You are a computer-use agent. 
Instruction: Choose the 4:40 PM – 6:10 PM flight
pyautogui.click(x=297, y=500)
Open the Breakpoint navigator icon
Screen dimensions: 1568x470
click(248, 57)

------------------------------------

## Exercise description
Every word of the data above should be given again, exactly as it stands.

## Solution to this task
You are a computer-use agent. 
Instruction: Choose the 4:40 PM – 6:10 PM flight
pyautogui.click(x=297, y=500)
Open the Breakpoint navigator icon
Screen dimensions: 1568x470
click(248, 57)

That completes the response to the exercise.